> [GIVEN DATA]:
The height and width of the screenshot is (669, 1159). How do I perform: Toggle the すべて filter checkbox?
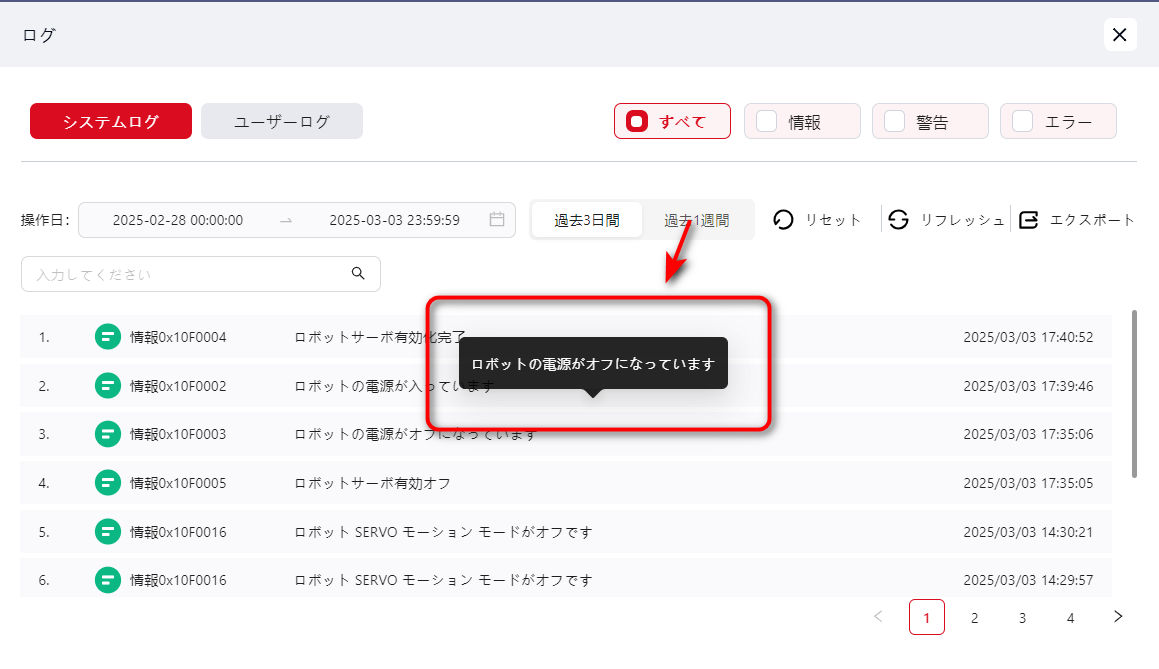click(x=637, y=121)
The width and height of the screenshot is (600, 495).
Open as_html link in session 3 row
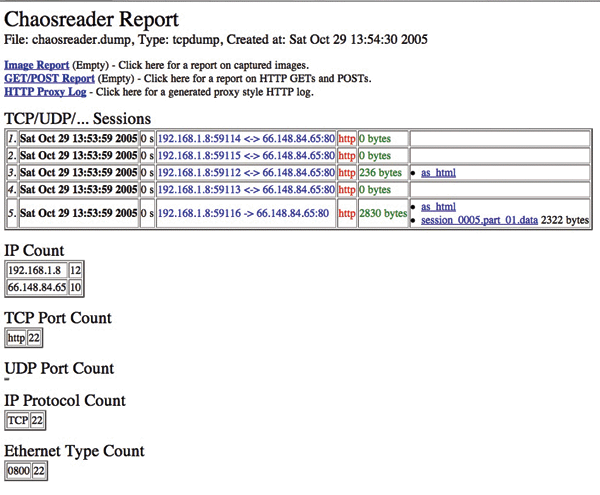(440, 172)
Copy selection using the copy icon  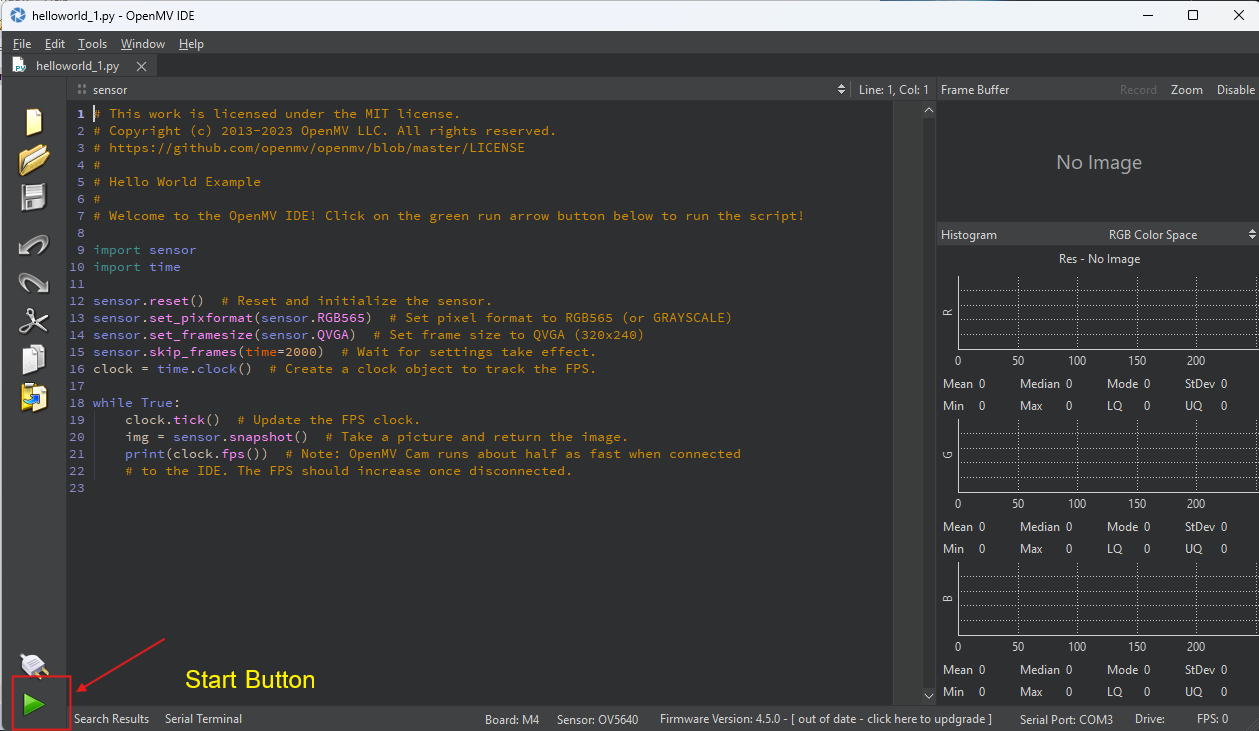pyautogui.click(x=34, y=359)
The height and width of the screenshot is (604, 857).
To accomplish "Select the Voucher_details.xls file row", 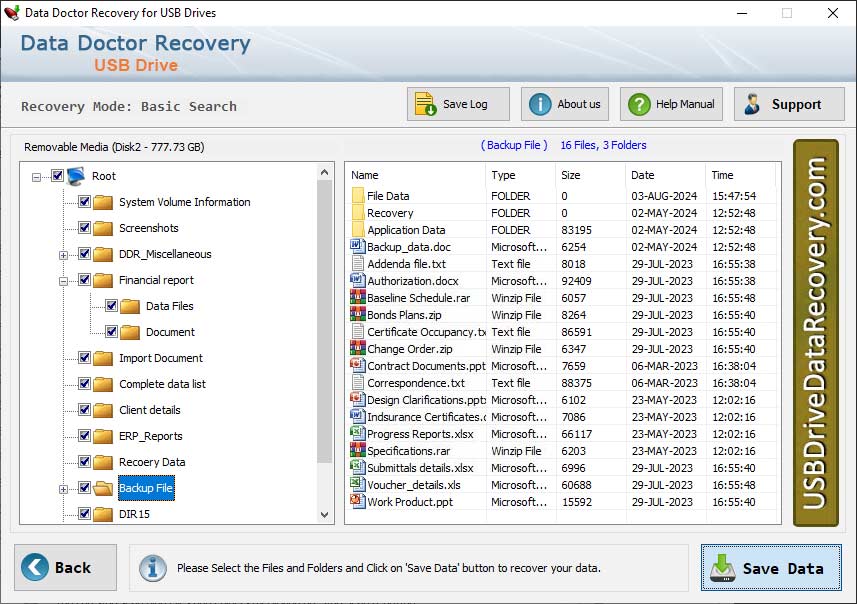I will pyautogui.click(x=420, y=484).
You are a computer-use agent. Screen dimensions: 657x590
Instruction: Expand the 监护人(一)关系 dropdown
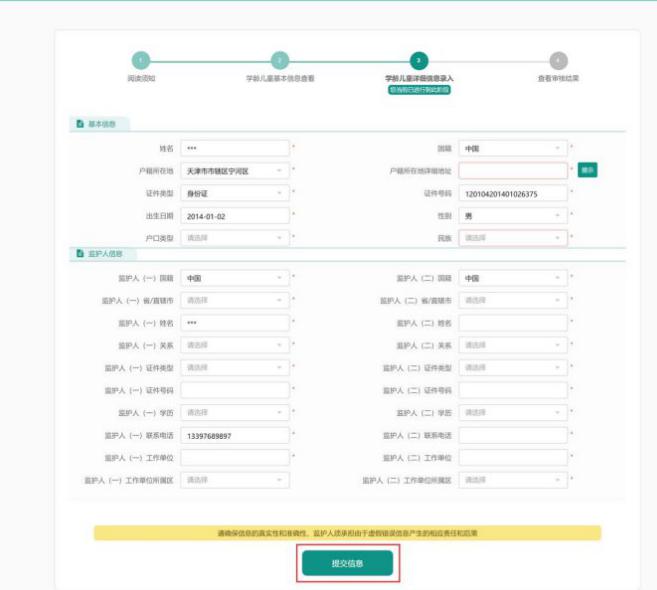(235, 345)
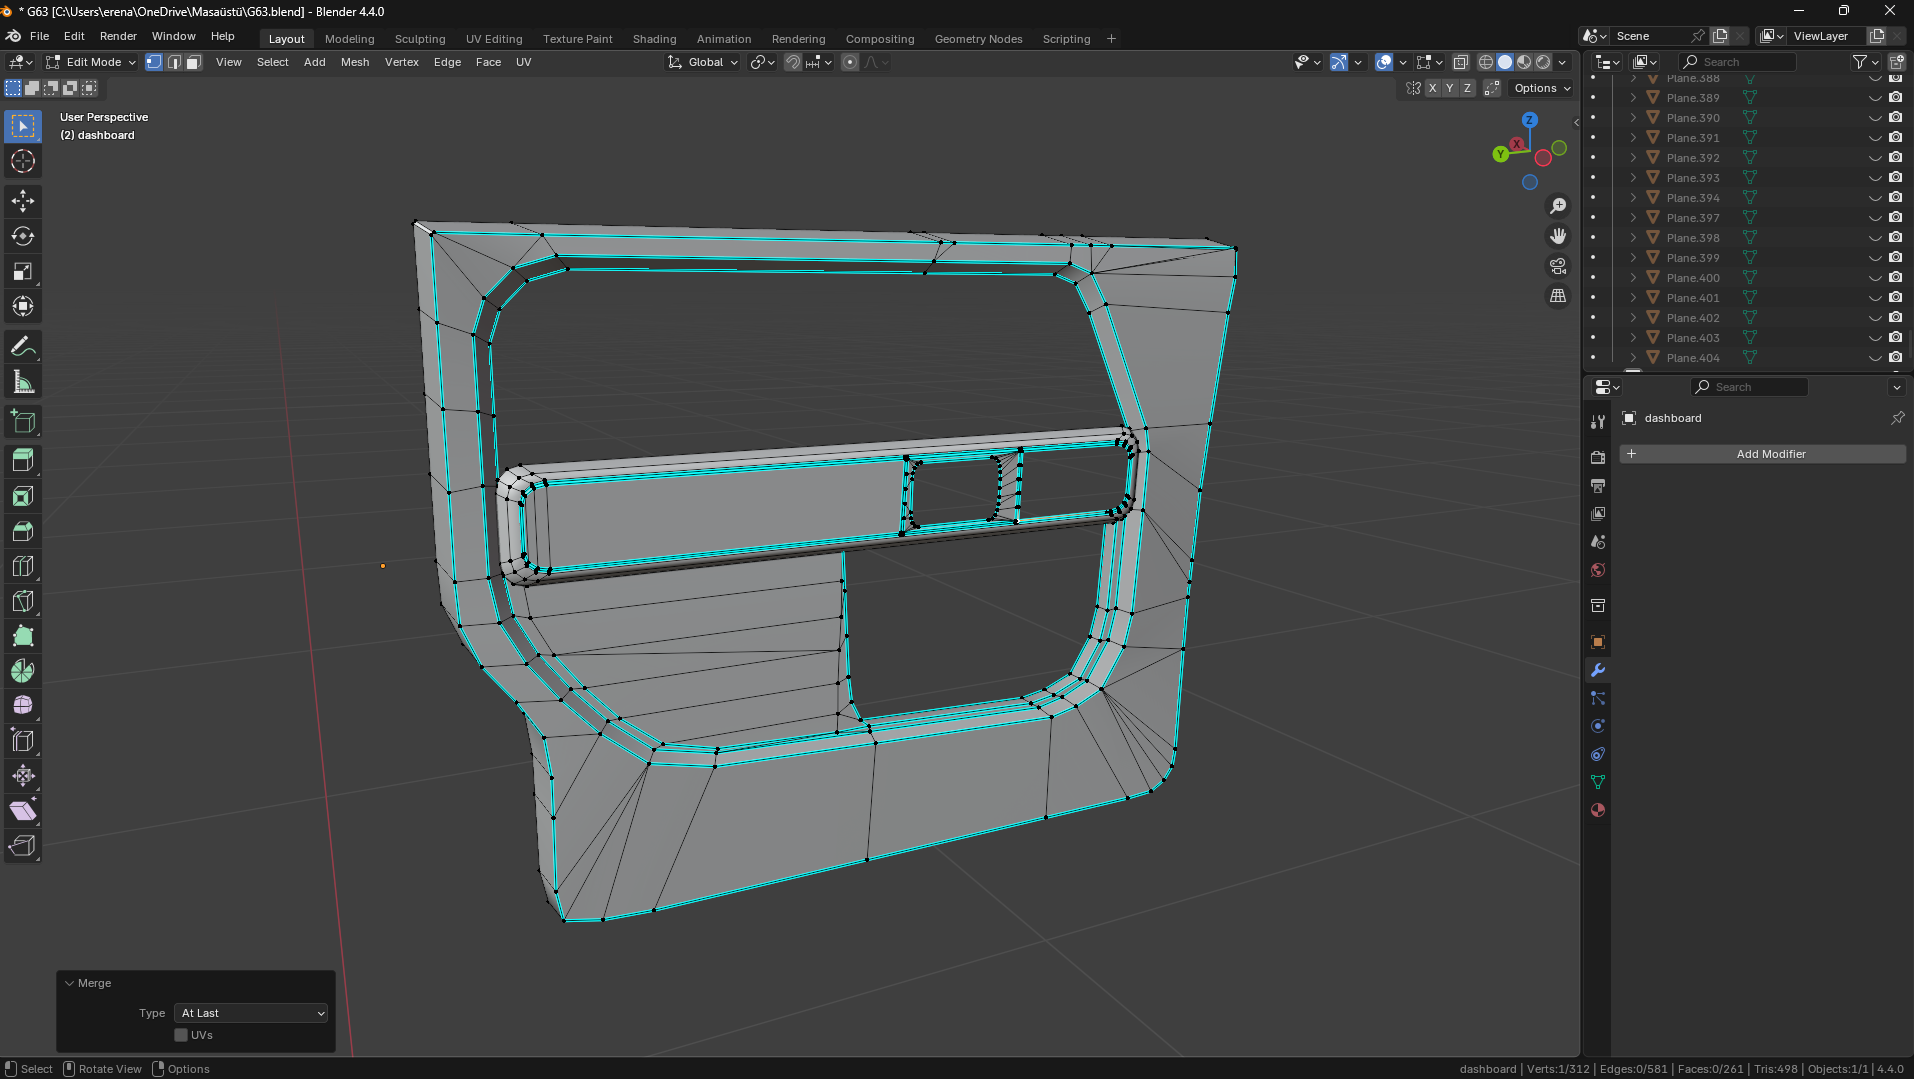Toggle camera view in viewport
Screen dimensions: 1914x1079
tap(1558, 266)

> [AIM OF THE TASK]:
Take the records above from the line with "You are a computer-use" down to their last line and please copy those lines exactly, without the pictures.

> [RESPONSE]:
You are a computer-use agent. Screen dimensions: 657x590
Instruction: Expand the 监护人(一)关系 dropdown
(235, 345)
Toggle camera view in viewport
Screen dimensions: 1914x1079
tap(1558, 266)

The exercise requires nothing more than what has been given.